The geometrically intuitive justification for why the number of irreducible representations and classes are the same is because:

  1. The irreducible representations of a molecule’s symmetry group correspond to a resolution of the molecule’s spatial structure (visualised even as a simple ball and stick model) into a variety of quite different, component geometrical objects – the electronic molecular-orbital components, each obeying the whole set of the symmetry group’s operations in a distinct (orthogonal) manner
  2. As vectors in the Hilbert space of the molecule’s electronic structure, the molecular orbitals occupy (and are symmetry-bound by) the invariant subspaces of the Hilbert space that are reached by the operations of the corresponding classes of the symmetry operations of the group on any of the vectors.
  3. Hence the number of irreducible representations of the molecule equals the number of symmetry classes of its point group.
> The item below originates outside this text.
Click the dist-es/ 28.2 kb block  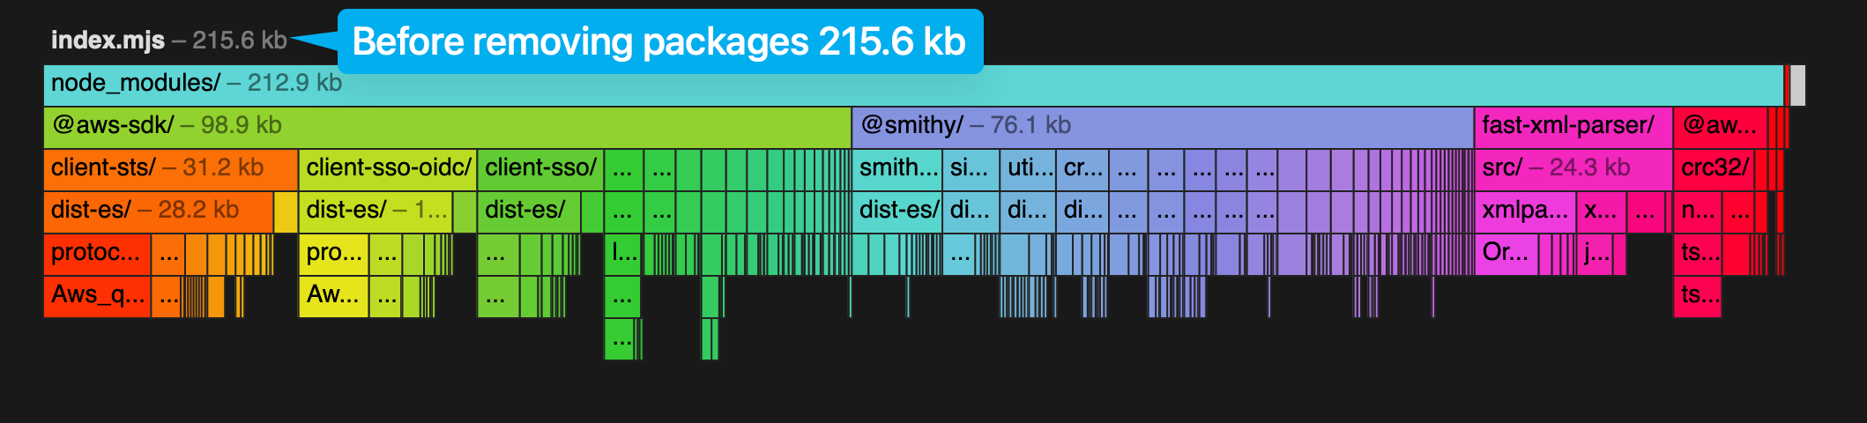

NB A detailed reply to @Porphyrin's comment under the question, which is too long to insert as a comment in reply, is given at the end of this answer.

DETAIL For those who, like me, think in more of a visual/intuitive than abstract algebraic manner:

In chemistry, we can easily visualise the groups of the physical symmetries of molecules as combinations of symmetry operations transforming an image of the molecule (for atoms, it is simply the group SO(3) of rotations in R3).

The irreducible representations of the group illustrate the transformation properties of the component molecular or atomic orbitals under the operations of the molecular group, and can also be visualised as corresponding directly to both geometrical objects in physical space (i.e. the spatial distributions that are modelled as the MOs or AOs themselves) and, a bit more schematically, as vectors in invariant subspaces of a Hilbert space of functions representing AOs and MOs.

I think of this in terms of the visualisable spatial structure of the molecule overall (even as a ball and stick model for the purposes of understanding its symmetries) being analysed by group theory (or, if you prefer, resolved into) a set of different component geometric/physical structures – the molecular or atomic orbitals (all having the correct symmetry properties, regardless of the approximation method used in their computation).

[Please note that I’m choosing my words very carefully as there’s much confusion in discussions of representation theory due to frequent abuses of language, especially by mathematicians and by others who are so familiar with the material that they cease to be aware of how easily students can be confused by such abuses.]

So the transformation properties of the component MOs under the overall molecule’s group operations are encoded in the irreducible representations of the group and, for most purposes, conveniently summarised in the associated character tables, listing the traces of matrix representations of the group operations on suitable basis functions). Character tables can be considered as a shorthand version of the irreps since they contain most of the information of use to chemists.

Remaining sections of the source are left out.